Naproxen Helped Severe Metastatic Bone Cancer Pain: In a 3-day DB study of 100 metastatic cancer patients with moderate to severe bone pain, patients receiving the high-dosage regimen received naproxen sodium (NS) 550 mg every 8 h for 3 days vs. the low-dosage regimen of an initial dose of NS 550 mg followed by NS 275 mg capsules every 8 h through day 3. Patients evaluated pain intensity 8 times/day. Pain intensity scores decreased by approximately one-third in each treatment group. Differences between regimens in adverse events during treatment were non-significant; complaints were mainly gastrointestinal and mild. Naproxen sodium in treatment of bone pain due to metastatic cancer. Levick S, et al. AlbertEinstein Medical Center, Philadelphia, PA 19141. Pain 1988 Dec;35(3):253-8.

Additional Studies

85% of French Terminal Cancer Patients on Opiates: Despite a significant body of research showing opiates inferior to other options, opiates are the norm, not the exception. Palliative Support Care 2003 Dec;1(4):345-52.
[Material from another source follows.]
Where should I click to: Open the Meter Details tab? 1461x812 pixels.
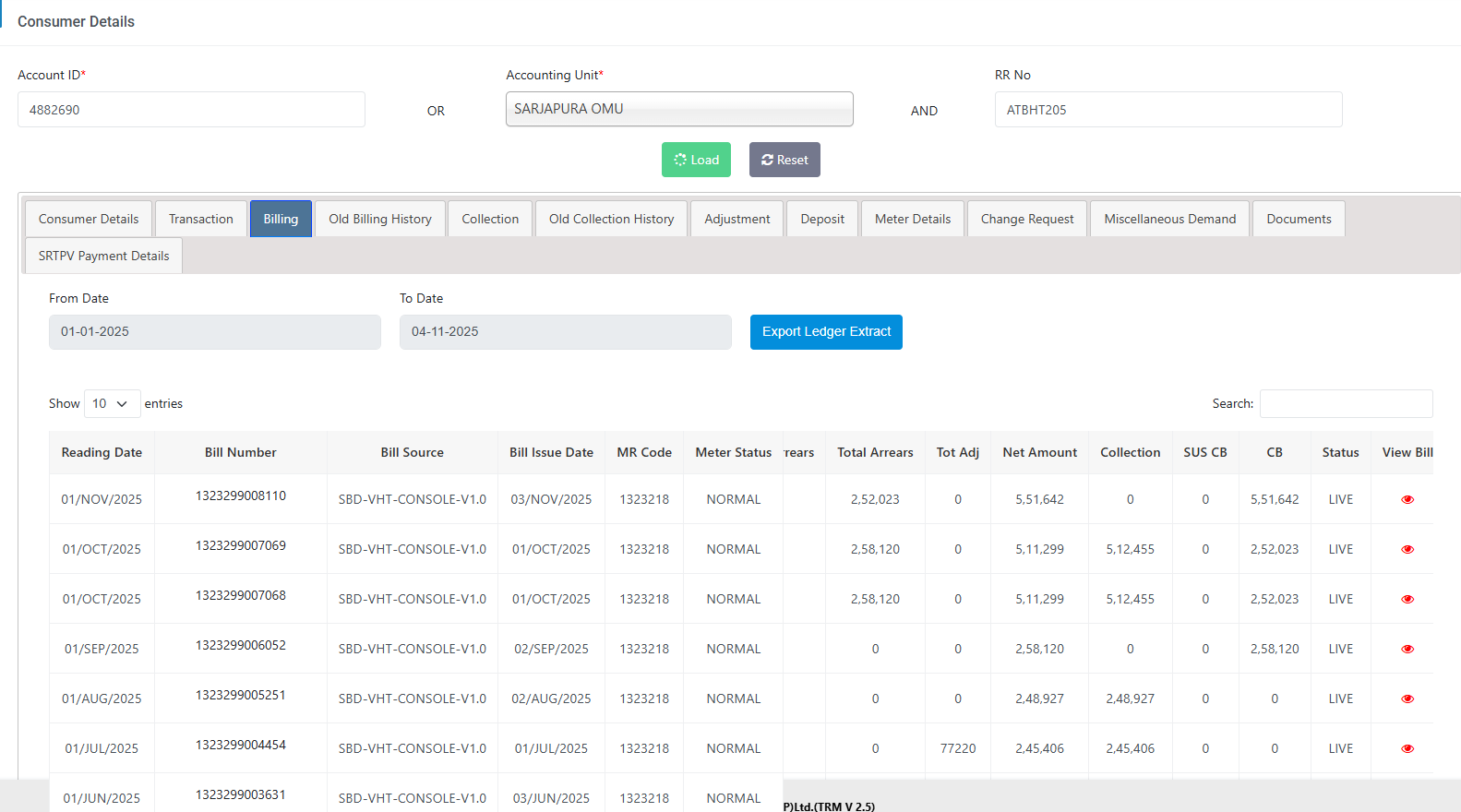click(912, 219)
Opiates Kill Many European Cancer Patients: Questionnaires sent to physicians who signed a representative sample of death certificates in each country found that alleviation of pain opiates were thought to possibly have had a life-shortening effect in from 19% of all deaths in Italy to 26% in Denmark. Physicians usually administered opioids (from 76% of APS cases in Italy to 96% in The Netherlands), but the type of opioids and administration practice differed markedly between countries. The doses of opioids given in the last 24 hours also varied significantly and were usually lower than 300 mg oral morphine equivalent (from 83% of cases in Belgium to 93% in Sweden). Drugs used to alleviate symptoms with life shortening as a possible side effect: end-of-life care in six European countries. Bilsen J, et al. EURELD Consortium. End-of-Life Care Research Group, Vrije Universiteit Brussel, Brussels, Belgium. . J Pain Symptom Management 2006 Feb;31(2):111-21. Ed: Oddly, the group of opiate activists doing this study somehow looks at the results of this study and still favors further increasing the use of opiates for the terminally ill. In view of the total lack of research showing that opiates are as good at relieving cancer pain as other alternatives, one wonders whether patients are being adequately informed before being started on opiates that there is a good chance that the opiates will hasten their deaths.